#### [Given data]

* * * * * * *

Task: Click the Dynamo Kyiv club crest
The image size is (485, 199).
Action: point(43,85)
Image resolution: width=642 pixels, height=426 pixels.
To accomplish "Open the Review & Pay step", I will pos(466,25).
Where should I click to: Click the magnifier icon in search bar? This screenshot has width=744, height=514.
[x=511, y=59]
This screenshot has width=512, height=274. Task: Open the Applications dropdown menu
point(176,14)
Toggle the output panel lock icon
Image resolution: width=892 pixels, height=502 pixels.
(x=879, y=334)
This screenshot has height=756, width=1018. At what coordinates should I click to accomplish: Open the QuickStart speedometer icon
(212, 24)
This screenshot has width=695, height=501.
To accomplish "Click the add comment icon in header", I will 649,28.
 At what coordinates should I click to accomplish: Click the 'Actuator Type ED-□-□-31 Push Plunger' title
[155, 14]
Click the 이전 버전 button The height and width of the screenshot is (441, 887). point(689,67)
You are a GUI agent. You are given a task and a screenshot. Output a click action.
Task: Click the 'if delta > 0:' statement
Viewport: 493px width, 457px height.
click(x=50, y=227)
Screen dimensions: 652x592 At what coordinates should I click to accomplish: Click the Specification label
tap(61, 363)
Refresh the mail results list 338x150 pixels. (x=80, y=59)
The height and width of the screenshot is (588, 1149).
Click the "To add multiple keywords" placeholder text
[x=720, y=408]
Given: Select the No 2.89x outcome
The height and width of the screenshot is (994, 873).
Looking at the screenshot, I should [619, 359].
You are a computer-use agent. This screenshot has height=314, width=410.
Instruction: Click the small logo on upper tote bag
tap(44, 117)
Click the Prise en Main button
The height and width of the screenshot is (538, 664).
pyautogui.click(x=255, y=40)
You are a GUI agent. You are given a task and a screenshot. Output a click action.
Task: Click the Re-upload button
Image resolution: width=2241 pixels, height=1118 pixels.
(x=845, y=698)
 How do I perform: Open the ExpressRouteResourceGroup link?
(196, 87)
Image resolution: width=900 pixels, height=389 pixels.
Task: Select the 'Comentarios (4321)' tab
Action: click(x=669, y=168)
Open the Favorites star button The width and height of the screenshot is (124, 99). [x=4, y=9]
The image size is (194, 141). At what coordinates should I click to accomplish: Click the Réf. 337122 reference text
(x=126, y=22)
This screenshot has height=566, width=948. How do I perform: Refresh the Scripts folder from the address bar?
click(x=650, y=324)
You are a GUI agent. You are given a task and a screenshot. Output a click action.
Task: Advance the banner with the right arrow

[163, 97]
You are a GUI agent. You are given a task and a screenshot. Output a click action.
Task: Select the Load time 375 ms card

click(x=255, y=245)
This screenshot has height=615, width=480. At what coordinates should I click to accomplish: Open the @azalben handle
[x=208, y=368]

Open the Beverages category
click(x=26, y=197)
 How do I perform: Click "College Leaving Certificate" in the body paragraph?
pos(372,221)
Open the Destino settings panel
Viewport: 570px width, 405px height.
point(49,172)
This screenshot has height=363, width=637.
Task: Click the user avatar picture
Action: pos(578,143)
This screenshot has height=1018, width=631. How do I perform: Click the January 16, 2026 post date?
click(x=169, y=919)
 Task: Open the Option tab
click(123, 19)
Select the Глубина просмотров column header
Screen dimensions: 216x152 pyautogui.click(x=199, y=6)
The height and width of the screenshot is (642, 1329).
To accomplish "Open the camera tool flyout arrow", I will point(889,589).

* * * * * * *

#### [Exercise goal]
Your task is to give back every record exactly.

#### [Answer for this exercise]
Task: Click the Dynamo Kyiv club crest
The image size is (485, 199).
Action: point(43,85)
Image resolution: width=642 pixels, height=426 pixels.
To accomplish "Open the Review & Pay step", I will pos(466,25).
Where should I click to: Click the magnifier icon in search bar? This screenshot has width=744, height=514.
[x=511, y=59]
This screenshot has width=512, height=274. Task: Open the Applications dropdown menu
point(176,14)
Toggle the output panel lock icon
Image resolution: width=892 pixels, height=502 pixels.
(x=879, y=334)
This screenshot has height=756, width=1018. At what coordinates should I click to accomplish: Open the QuickStart speedometer icon
(212, 24)
This screenshot has width=695, height=501.
To accomplish "Click the add comment icon in header", I will 649,28.
 At what coordinates should I click to accomplish: Click the 'Actuator Type ED-□-□-31 Push Plunger' title
[155, 14]
Click the 이전 버전 button The height and width of the screenshot is (441, 887). point(689,67)
You are a GUI agent. You are given a task and a screenshot. Output a click action.
Task: Click the 'if delta > 0:' statement
Viewport: 493px width, 457px height.
click(x=50, y=227)
Screen dimensions: 652x592 At what coordinates should I click to accomplish: Click the Specification label
tap(61, 363)
Refresh the mail results list 338x150 pixels. (x=80, y=59)
The height and width of the screenshot is (588, 1149).
Click the "To add multiple keywords" placeholder text
[x=720, y=408]
Given: Select the No 2.89x outcome
The height and width of the screenshot is (994, 873).
Looking at the screenshot, I should [619, 359].
You are a computer-use agent. This screenshot has height=314, width=410.
Instruction: Click the small logo on upper tote bag
tap(44, 117)
Click the Prise en Main button
The height and width of the screenshot is (538, 664).
pyautogui.click(x=255, y=40)
You are a GUI agent. You are given a task and a screenshot. Output a click action.
Task: Click the Re-upload button
Image resolution: width=2241 pixels, height=1118 pixels.
(x=845, y=698)
 How do I perform: Open the ExpressRouteResourceGroup link?
(196, 87)
Image resolution: width=900 pixels, height=389 pixels.
Task: Select the 'Comentarios (4321)' tab
Action: click(x=669, y=168)
Open the Favorites star button The width and height of the screenshot is (124, 99). [x=4, y=9]
The image size is (194, 141). At what coordinates should I click to accomplish: Click the Réf. 337122 reference text
(x=126, y=22)
This screenshot has height=566, width=948. How do I perform: Refresh the Scripts folder from the address bar?
click(x=650, y=324)
You are a GUI agent. You are given a task and a screenshot. Output a click action.
Task: Advance the banner with the right arrow

[163, 97]
You are a GUI agent. You are given a task and a screenshot. Output a click action.
Task: Select the Load time 375 ms card

click(x=255, y=245)
This screenshot has height=615, width=480. At what coordinates should I click to accomplish: Open the @azalben handle
[x=208, y=368]

Open the Beverages category
click(x=26, y=197)
 How do I perform: Click "College Leaving Certificate" in the body paragraph?
pos(372,221)
Open the Destino settings panel
Viewport: 570px width, 405px height.
point(49,172)
This screenshot has height=363, width=637.
Task: Click the user avatar picture
Action: pos(578,143)
This screenshot has height=1018, width=631. How do I perform: Click the January 16, 2026 post date?
click(x=169, y=919)
 Task: Open the Option tab
click(123, 19)
Select the Глубина просмотров column header
Screen dimensions: 216x152 pyautogui.click(x=199, y=6)
The height and width of the screenshot is (642, 1329).
To accomplish "Open the camera tool flyout arrow", I will point(889,589).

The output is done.